Instance Embedding Transfer to Unsupervised Video Object Segmentation

We propose a method for unsupervised video object segmentation by transferring the knowledge encapsulated in image-based instance embedding networks. The instance embedding network produces an embedding vector for each pixel that enables identifying all pixels belonging to the same object. Though trained on static images, the instance embeddings are stable over consecutive video frames, which allows us to link objects together over time. Thus, we adapt the instance networks trained on static images to video object segmentation and incorporate the embeddings with objectness and optical flow features, without model retraining or online fine-tuning. The proposed method outperforms state-of-the-art unsupervised segmentation methods in the DAVIS dataset and the FBMS dataset.

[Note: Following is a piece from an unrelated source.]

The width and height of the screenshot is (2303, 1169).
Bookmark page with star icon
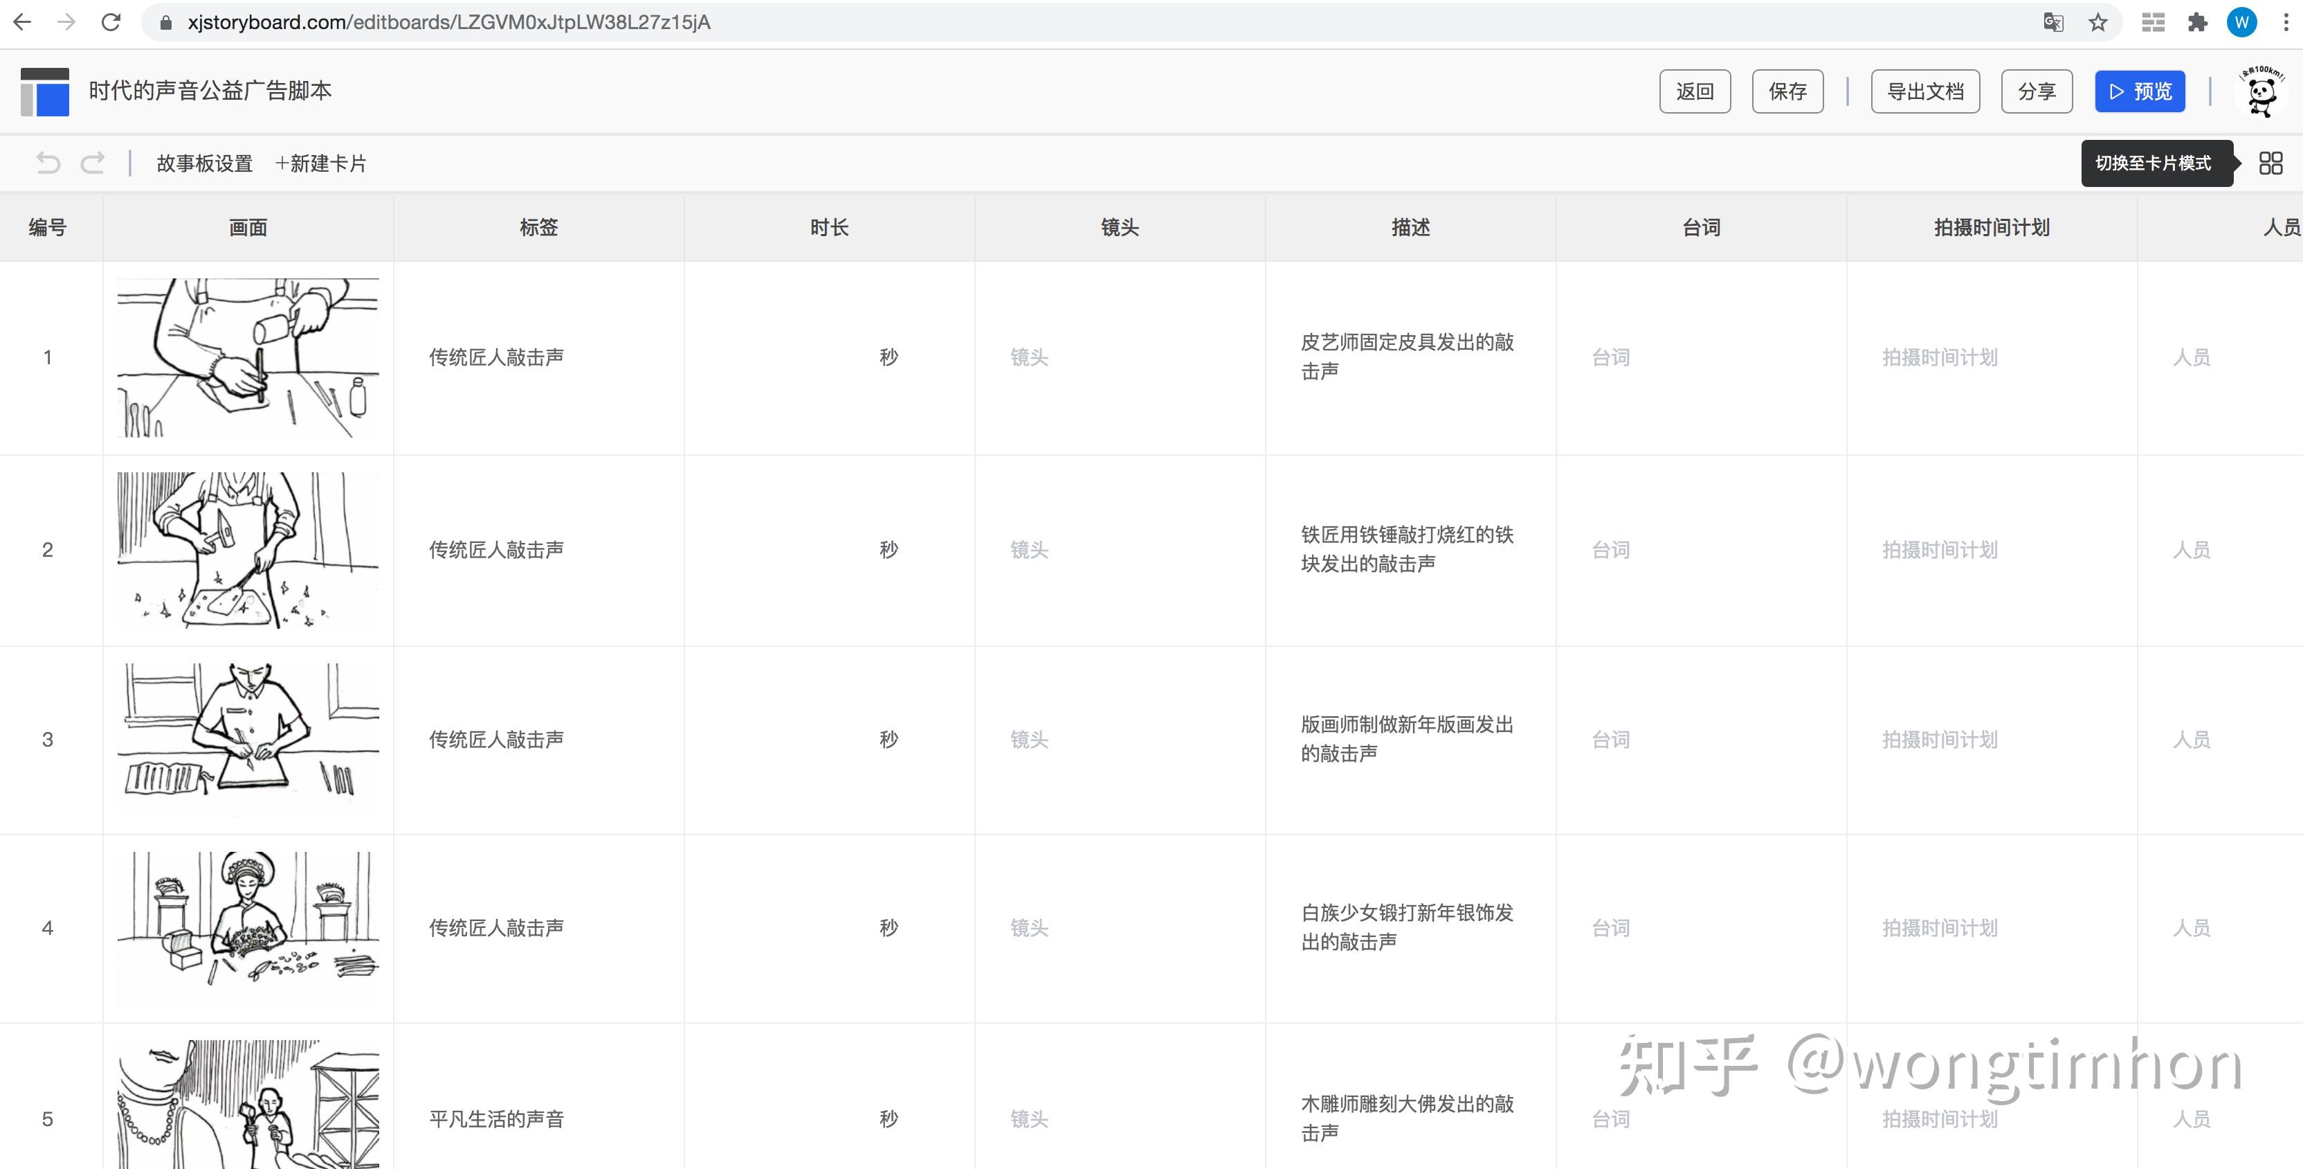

The Devil is in the Decoder

Many machine vision applications require predictions for every pixel of the input image (for example semantic segmentation, boundary detection). Models for such problems usually consist of encoders which decreases spatial resolution while learning a high-dimensional representation, followed by decoders who recover the original input resolution and result in low-dimensional predictions. While encoders have been studied rigorously, relatively few studies address the decoder side. Therefore this paper presents an extensive comparison of a variety of decoders for a variety of pixel-wise prediction tasks. Our contributions are: (1) Decoders matter: we observe significant variance in results between different types of decoders on various problems. (2) We introduce a novel decoder: bilinear additive upsampling. (3) We introduce new residual-like connections for decoders. (4) We identify two decoder types which give a consistently high performance.

Speed/accuracy trade-offs for modern convolutional object detectors

The goal of this paper is to serve as a guide for selecting a detection architecture that achieves the right speed/memory/accuracy balance for a given application and platform. To this end, we investigate various ways to trade accuracy for speed and memory usage in modern convolutional object detection systems. A number of successful systems have been proposed in recent years, but apples-to-apples comparisons are difficult due to different base feature extractors (e.g., VGG, Residual Networks), different default image resolutions, as well as different hardware and software platforms. We present a unified implementation of the Faster R-CNN [Ren et al., 2015], R-FCN [Dai et al., 2016] and SSD [Liu et al., 2015] systems, which we view as "meta-architectures" and trace out the speed/accuracy trade-off curve created by using alternative feature extractors and varying other critical parameters such as image size within each of these meta-architectures. On one extreme end of this spectrum where speed and memory are critical, we present a detector that achieves real time speeds and can be deployed on a mobile device. On the opposite end in which accuracy is critical, we present a detector that achieves state-of-the-art performance measured on the COCO detection task.

Semantic Instance Segmentation via Deep Metric Learning

We propose a new method for semantic instance segmentation, by first computing how likely two pixels are to belong to the same object, and then by grouping similar pixels together. Our similarity metric is based on a deep, fully convolutional embedding model. Our grouping method is based on selecting all points that are sufficiently similar to a set of "seed points", chosen from a deep, fully convolutional scoring model. We show competitive results on the Pascal VOC instance segmentation benchmark.